- **Information shown**
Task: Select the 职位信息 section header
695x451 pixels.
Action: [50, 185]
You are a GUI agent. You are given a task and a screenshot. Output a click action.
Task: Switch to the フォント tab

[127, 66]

- **Exercise instructions**
Return the line that contains "695x451 pixels.", along with every line after it in the data above, exactly and with nothing else.

- **Reply to the exercise**
695x451 pixels.
Action: [50, 185]
You are a GUI agent. You are given a task and a screenshot. Output a click action.
Task: Switch to the フォント tab

[127, 66]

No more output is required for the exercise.